→ YOUR TASK
Answer these questions from the account of Fudi Village's sacred valley, one per line:
1. What landscape is sacred to Hongpo Village?
2. How many of the village men were thrown in jail?
3. How long was the contract the villagers signed?

[PAGE EXTRACT Boundary: Start]

It seems most, if not all, Tibetan villages have a landscape sacred to them. In Hongpo Village, it is Dralha Chonyi, the mountain from whence the village water supply comes. In Fudi Village, near LaBrang , it is a beautiful, small valley, where animals graze peacefully in an unaltered environment. Because it is sacred, nothing is ever put there, nor is anything ever taken out. Great care is taken to insure this home of the mountain gods suffers no trespass. This fastidiousness engenders peace and assures that babies are robust, livestock is healthy, and crops are plentiful.

Well, that is how it is supposed to be, but the Chinese government paid an expert to come to the region and decide where best to put the township dump. The site picked out as the one least compromising to the environment, a great concern to the ruling class, was, yup, you guessed it: Fudi’s sacred valley.

The villagers got together to present their case to the county government, to no avail. In fact, they were threatened for their outspokenness. In a final attempt, the men of the village went again to plead their case, telling the officials how important the site is, giving their reasons. The officials retorted that they were not going to pay an expert to come out again, and the villagers should stop being so superstitious. Two of the entourage, arbitrarily picked, were thrown in jail. Released a few days later, the incident was so frightening that the villagers signed a ten year contract.

The dump site is a repository for everything from the sizable town: garbage, toxic chemicals, hospital waste. To facilitate disposal all this effluent, a large roadway wide enough to accommodate three vehicles at a time was graded and paved. Truckloads are brought in everyday, mornings and afternoons. The bucolic valley is defiled, and the peace of the region forever disturbed.

[PAGE EXTRACT Boundary: End]
[DATA RECORDS Boundary: Start]

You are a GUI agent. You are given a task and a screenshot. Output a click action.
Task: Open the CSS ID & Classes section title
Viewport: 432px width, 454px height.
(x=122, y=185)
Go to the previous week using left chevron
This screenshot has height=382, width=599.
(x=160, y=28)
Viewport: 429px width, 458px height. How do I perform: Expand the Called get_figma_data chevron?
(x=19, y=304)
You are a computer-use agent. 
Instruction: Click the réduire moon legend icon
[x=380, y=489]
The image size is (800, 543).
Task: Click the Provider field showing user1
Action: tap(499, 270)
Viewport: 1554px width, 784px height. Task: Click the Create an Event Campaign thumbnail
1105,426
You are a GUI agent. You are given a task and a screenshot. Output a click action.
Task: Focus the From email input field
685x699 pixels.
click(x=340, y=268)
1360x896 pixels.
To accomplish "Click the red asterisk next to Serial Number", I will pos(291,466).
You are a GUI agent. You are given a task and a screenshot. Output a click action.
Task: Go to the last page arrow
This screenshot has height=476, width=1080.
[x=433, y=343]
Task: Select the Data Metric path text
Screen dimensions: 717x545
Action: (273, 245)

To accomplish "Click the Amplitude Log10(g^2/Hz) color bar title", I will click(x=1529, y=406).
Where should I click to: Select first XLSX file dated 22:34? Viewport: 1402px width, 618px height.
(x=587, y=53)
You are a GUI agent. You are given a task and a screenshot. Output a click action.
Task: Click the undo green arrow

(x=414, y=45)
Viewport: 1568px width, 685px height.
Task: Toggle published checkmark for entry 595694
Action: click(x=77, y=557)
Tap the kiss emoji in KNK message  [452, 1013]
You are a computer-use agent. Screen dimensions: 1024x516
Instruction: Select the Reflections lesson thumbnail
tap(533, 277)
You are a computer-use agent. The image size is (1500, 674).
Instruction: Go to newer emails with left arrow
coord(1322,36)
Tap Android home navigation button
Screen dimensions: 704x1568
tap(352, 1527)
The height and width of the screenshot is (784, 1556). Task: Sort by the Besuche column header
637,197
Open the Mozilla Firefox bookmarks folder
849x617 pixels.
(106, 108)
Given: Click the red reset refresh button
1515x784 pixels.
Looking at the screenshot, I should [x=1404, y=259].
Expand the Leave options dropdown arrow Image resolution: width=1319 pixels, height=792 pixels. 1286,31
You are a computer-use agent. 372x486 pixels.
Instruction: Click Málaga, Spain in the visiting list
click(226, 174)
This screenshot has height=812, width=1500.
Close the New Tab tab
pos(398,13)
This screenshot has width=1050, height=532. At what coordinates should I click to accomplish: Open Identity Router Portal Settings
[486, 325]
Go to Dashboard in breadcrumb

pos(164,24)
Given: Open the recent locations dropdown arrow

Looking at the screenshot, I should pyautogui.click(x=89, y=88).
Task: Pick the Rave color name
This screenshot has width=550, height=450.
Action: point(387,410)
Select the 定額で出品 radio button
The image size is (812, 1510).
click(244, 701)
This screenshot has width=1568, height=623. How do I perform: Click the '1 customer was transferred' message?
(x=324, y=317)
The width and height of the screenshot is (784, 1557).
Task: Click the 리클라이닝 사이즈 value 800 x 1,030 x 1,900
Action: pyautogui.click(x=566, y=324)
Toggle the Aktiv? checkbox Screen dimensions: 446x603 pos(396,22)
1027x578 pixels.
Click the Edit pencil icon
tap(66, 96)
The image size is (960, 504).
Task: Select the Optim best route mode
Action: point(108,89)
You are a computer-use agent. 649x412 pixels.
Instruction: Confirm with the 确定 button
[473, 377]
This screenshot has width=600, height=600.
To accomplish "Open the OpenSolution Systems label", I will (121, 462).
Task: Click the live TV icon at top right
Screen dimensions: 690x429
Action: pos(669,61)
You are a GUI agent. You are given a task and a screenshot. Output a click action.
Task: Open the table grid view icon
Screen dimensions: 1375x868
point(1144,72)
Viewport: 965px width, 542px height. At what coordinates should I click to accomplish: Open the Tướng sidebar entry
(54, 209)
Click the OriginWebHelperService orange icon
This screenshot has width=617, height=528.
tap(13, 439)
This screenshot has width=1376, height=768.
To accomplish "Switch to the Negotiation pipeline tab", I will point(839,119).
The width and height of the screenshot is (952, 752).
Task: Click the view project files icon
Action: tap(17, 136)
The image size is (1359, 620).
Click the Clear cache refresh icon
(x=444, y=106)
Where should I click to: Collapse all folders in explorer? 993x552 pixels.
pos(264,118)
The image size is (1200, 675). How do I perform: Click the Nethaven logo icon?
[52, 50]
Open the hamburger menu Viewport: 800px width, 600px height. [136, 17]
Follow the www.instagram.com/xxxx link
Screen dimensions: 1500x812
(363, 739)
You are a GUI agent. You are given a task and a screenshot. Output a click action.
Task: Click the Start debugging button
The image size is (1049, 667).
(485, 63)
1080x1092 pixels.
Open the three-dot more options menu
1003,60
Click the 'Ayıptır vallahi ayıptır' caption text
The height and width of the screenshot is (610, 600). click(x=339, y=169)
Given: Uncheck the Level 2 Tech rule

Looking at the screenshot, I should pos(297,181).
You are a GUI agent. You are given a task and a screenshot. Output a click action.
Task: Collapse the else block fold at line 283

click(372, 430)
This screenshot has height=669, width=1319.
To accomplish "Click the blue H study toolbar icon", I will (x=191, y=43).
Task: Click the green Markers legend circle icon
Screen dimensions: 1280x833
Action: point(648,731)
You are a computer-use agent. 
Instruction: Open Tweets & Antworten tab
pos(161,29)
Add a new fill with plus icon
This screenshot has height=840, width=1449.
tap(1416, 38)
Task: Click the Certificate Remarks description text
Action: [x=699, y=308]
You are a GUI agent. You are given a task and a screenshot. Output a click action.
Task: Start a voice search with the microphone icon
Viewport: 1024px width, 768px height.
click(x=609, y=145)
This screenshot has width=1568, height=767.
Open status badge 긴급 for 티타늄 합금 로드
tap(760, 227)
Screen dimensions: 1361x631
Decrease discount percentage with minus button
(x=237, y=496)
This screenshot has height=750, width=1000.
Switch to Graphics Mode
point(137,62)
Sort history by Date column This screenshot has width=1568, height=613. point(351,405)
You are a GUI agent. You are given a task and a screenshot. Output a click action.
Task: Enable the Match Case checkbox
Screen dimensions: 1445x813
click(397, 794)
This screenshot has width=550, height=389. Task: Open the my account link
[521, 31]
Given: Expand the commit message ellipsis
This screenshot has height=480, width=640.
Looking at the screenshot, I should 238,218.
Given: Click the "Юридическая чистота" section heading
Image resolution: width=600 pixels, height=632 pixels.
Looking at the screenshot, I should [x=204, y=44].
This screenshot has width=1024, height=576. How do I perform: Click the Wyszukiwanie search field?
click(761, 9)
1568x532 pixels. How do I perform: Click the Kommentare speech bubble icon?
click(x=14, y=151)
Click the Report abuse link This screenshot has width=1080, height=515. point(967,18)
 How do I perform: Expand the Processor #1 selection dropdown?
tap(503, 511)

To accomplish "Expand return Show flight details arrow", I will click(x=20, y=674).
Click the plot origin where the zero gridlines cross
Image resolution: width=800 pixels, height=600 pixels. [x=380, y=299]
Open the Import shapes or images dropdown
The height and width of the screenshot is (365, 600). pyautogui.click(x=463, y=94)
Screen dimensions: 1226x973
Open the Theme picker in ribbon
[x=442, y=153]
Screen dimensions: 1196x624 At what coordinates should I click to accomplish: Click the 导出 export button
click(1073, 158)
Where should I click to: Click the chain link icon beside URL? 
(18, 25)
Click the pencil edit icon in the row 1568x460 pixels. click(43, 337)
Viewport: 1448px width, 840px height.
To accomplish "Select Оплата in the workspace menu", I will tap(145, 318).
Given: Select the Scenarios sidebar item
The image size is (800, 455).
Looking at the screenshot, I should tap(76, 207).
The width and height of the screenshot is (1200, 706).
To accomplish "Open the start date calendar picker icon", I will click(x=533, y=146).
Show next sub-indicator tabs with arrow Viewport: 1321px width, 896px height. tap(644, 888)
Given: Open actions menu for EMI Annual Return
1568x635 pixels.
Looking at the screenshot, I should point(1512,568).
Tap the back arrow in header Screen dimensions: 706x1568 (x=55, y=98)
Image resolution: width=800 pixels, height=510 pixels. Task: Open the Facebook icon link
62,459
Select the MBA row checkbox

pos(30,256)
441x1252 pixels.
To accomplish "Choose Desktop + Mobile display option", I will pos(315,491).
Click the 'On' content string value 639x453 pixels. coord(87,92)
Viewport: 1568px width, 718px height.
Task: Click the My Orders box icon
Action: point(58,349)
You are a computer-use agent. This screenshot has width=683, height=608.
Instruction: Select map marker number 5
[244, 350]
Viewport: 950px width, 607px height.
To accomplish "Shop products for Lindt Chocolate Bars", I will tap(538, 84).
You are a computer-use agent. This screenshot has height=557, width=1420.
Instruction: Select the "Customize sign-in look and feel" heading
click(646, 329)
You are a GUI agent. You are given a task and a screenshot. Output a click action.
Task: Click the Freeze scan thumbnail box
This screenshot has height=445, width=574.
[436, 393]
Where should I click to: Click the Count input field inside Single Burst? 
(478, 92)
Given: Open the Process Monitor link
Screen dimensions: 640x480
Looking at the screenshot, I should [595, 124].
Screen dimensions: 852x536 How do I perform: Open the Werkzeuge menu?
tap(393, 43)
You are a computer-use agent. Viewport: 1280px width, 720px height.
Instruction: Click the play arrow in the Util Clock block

[DATA RECORDS Boundary: End]

→ EXERCISE OUTPUT
1. Dralha Chonyi, the mountain the village water supply comes from.
2. Two.
3. Ten years.